Airmed
The green grey morning is soft with mist.
Airmed sits on the soft earth of the mound, her yellow cloak spread empty before her covering the damp earth.
All around her lie green herbs, no longer fresh and growing for they were harvested in hope and are now scattered in sadness.
Airmed gathers the measure of her cloak around her and her thoughts are not soft.
She gathers her thoughts to her, garners her memories.
There was her father, Dían Cécht, physician to the Dé Dannan, greatest of healers who, when Nuada the king had lost his arm in battle, had not despaired.
“For though I cannot restore your arm”, he had told the blemished chieftain, “yet will I make you the greater.” And with his healing magic he had constructed a hand of silver so cunning that each joint moved to grip and grasp as easily as a hand of flesh.
Yes; the hand of silver had brought renown to Nuada Lám Argait, and it had kept him the kingship, for no blemished man could be king, but it had not healed the lost limb.
No; that had been left to Míach, her brother. Together, he and Airmed had learned the lore of healing, both becoming wise, each the measure of the other, until Míach had gone the further. With the magic of his learning he had recovered the lost hand of Nuada. For three times three days he had kept it by him, preparing it with spells and incantations, and then, when it was ready, he joined it, bone to bone, sinew to sinew, to Nuada’s arm. There it re-grew and Nuada was whole and healed.
If Nuada was glad of this healing miracle then Dían Cécht was not. A dark mood had descended on her father. Taking up his shining blade he brought it down upon his son’s head, cleaving the skin of his skull.
Míach healed himself.
Twice more, Dían Cécht brought the blade down on his son’s head, each time cutting into the skull more deeply.
Twice more, Míach healed himself.
Again the blade fell, and this time Míach’s brain was split in two and he died.
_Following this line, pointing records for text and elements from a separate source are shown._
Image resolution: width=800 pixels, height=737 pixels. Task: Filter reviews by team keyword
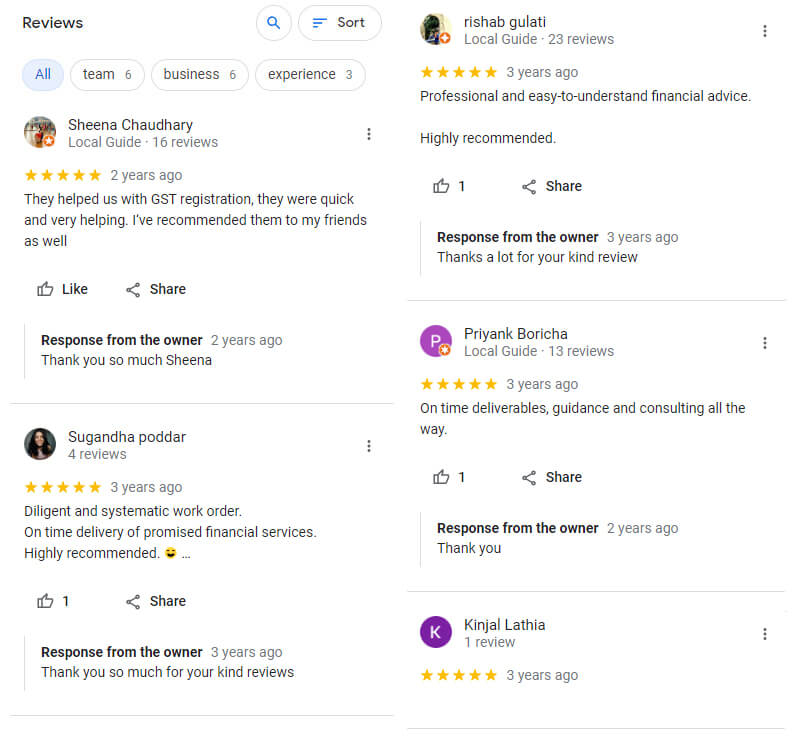pyautogui.click(x=107, y=74)
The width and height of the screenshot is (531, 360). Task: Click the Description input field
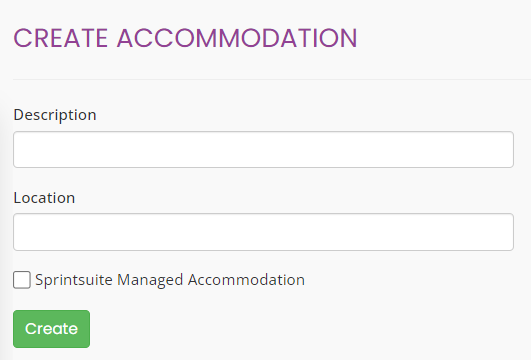pos(263,149)

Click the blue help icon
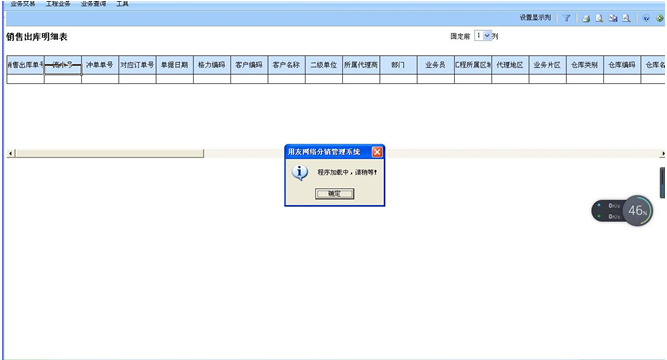click(x=646, y=18)
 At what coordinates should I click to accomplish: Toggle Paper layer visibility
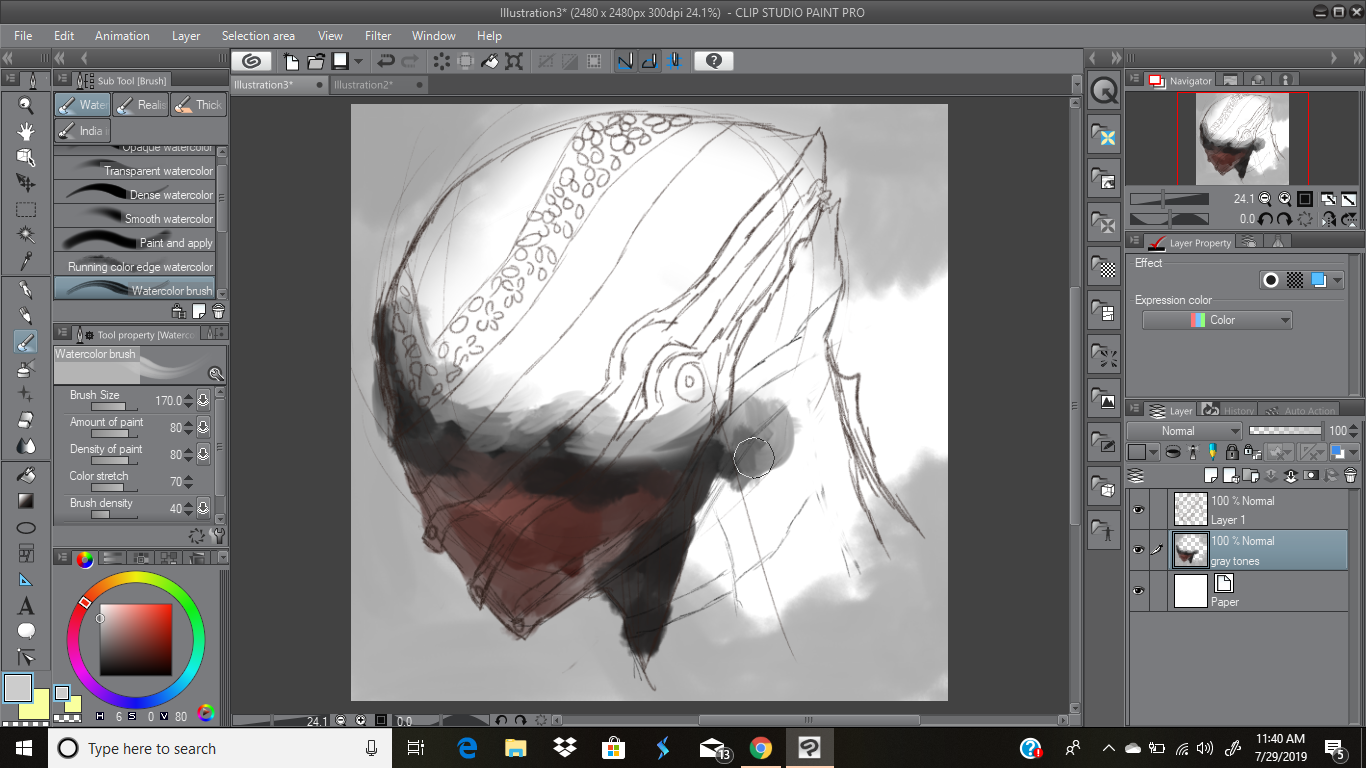pos(1138,591)
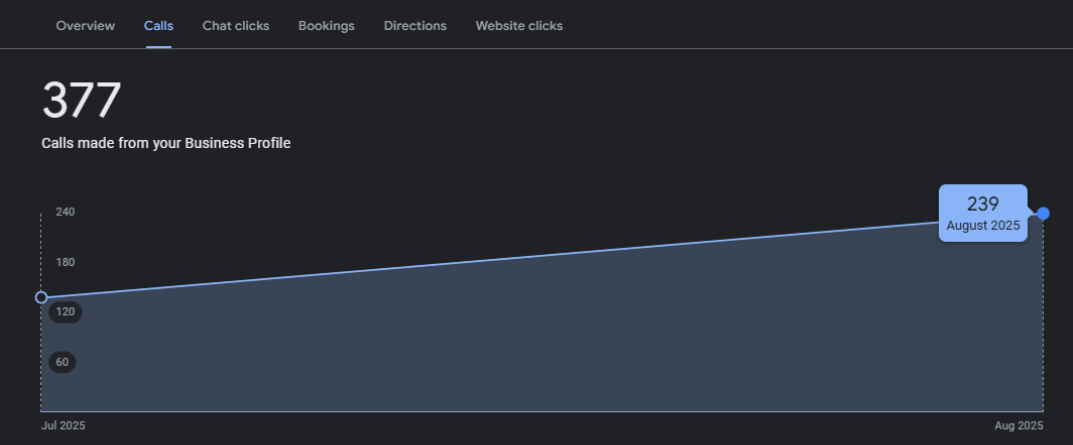This screenshot has width=1073, height=445.
Task: Click the August 2025 tooltip label
Action: (983, 226)
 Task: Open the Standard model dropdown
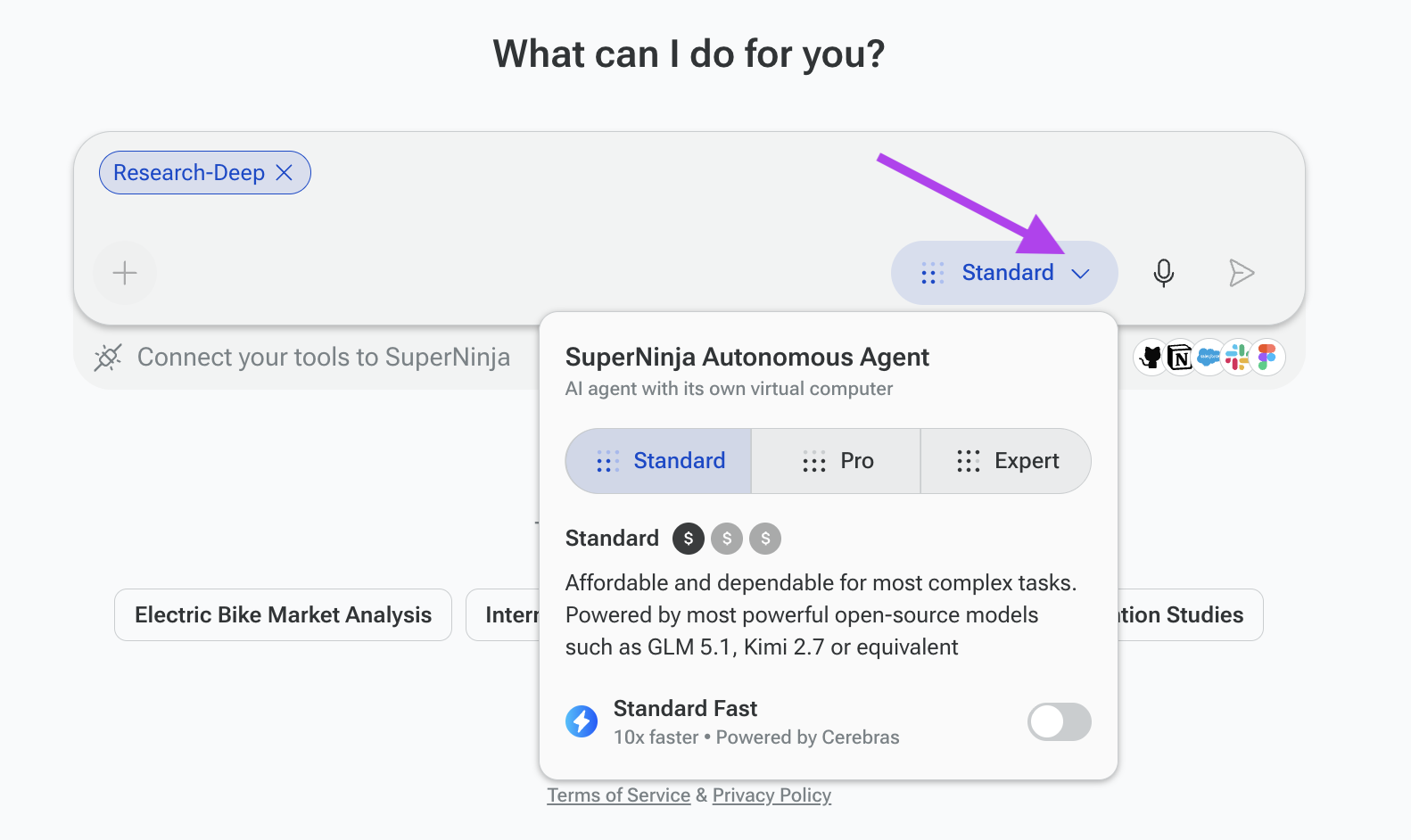(1004, 273)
Airmed sadly buried her brother under a mound of soft earth and watched there as the bare soil softened and grew green with new grass; new grass and green herbs.
And Airmed had guarded these herbs, harvesting them in their time, sorting and recording them. For there were 365 herbs that grew from her brother’s grave, one for each of his joints and sinews, one for each day of the year ,one for each illness that ever had been or ever would be. She gathered and garnered them all.
But her father’s dark mood had not yet fled. He found her where she was. In his jealousy and anger he scattered the plants, destroying their order.
And Airmed sits still on her brother’s grave in the grey green morning. She sits with the basket of her empty cloak before her until the time of his seed healing shall come again.